Looking down from above, we see a woman with hard facial expressions standing in front of an oversized rucksack and starting to rap. ‘Deliver, deliver, deliver, deliver, I'm your deliver delivery, I'm your delivery deliver, I'm your delivery deliver delivery, I deliver tokenism, I deliver you a boss, I deliver your perfect coach & artsy art consulter, I deliver minijobs and alcopops, I deliver all your medicine right before you know you're ill, I deliver liver! ... ‘ raps the delivery heroine (Lisa Marie Janke) in a label-less, armoured American football shirt and feral make-up to a driving beat - alone in a storage room in front of a huge rucksack and gaming chairs wrapped in bubble wrap.

The performance and video work by Andrea Winkler and Stefan Panhans is based on the music video aesthetic of the ‘socially conscious’ underground rap of the 1990s. The duo formulates a critique of the perfidious gig and delivery economy, which, with the ever- increasing implementation of algorithms and A.I. in the service of so-called platform capitalism, generates a world in which everything becomes a commodity. But in which the promises of flexibility and independence also turn out to be deceptions, while the people in these systems are exploited and driven to exhaustion - ‘I deliver everything!’.

Filmed in a single long take, the video Open Call takes the self-optimisation platitudes of neoliberal consumer culture ad absurdum. A glitzy presenter in a silver suit conjures up an imagined audience almost like a neoliberal version of ‘Uncle Sam’ with a kind of mystical business mantra, which he preaches into the iridescent candy coloured void. The key words and formulae seem to come from the latest global advertising campaigns and the bio-Darwinian phrases of current management coaching. They seem to be strung together by a confused A.I. who wants us to join in, to ‘perform’ in the best possible way, even if it's just ‘Becaaaauuuuuse, weee lovy lovy LOVE youuuuuuu!’.
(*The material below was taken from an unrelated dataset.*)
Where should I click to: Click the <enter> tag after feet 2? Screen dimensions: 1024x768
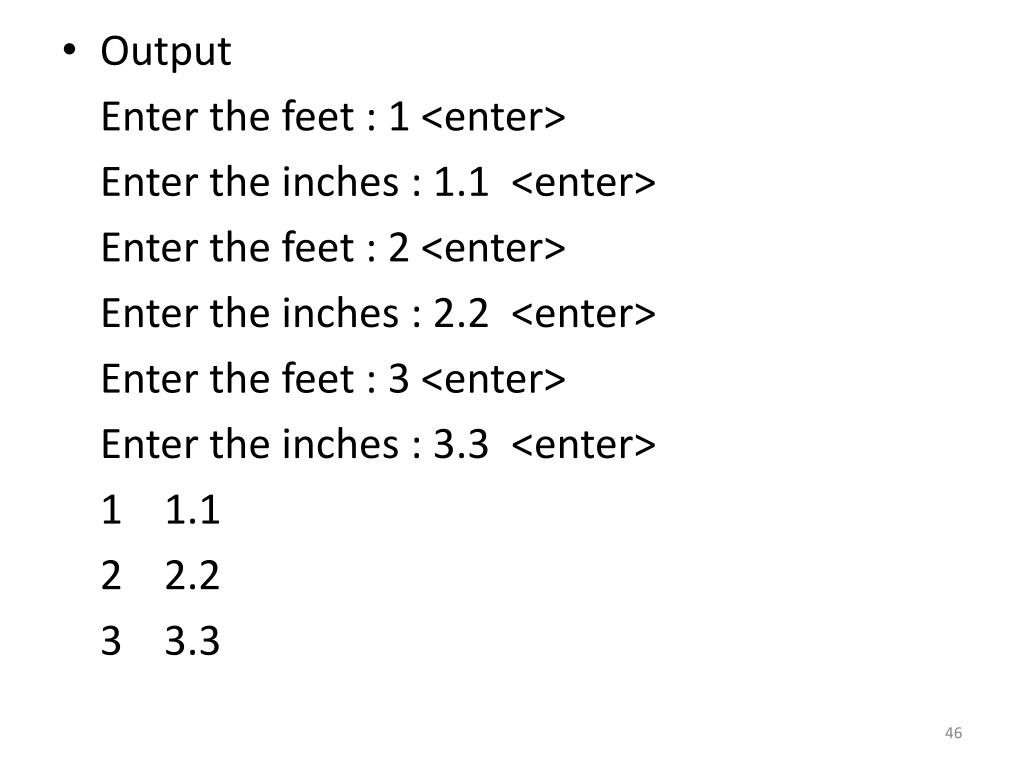[494, 249]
An off-screen choir increasingly expresses its doubts. The context of the film is the current manifestations of the political and ideological shift towards a society of total personal responsibility, merciless competition between rival individuals and the increasing social coldness that goes hand in hand with this, which on the other hand leads to countless companies advertising their products to us with slogans in which they try to assure us how much they seem to love us, their products or even their work.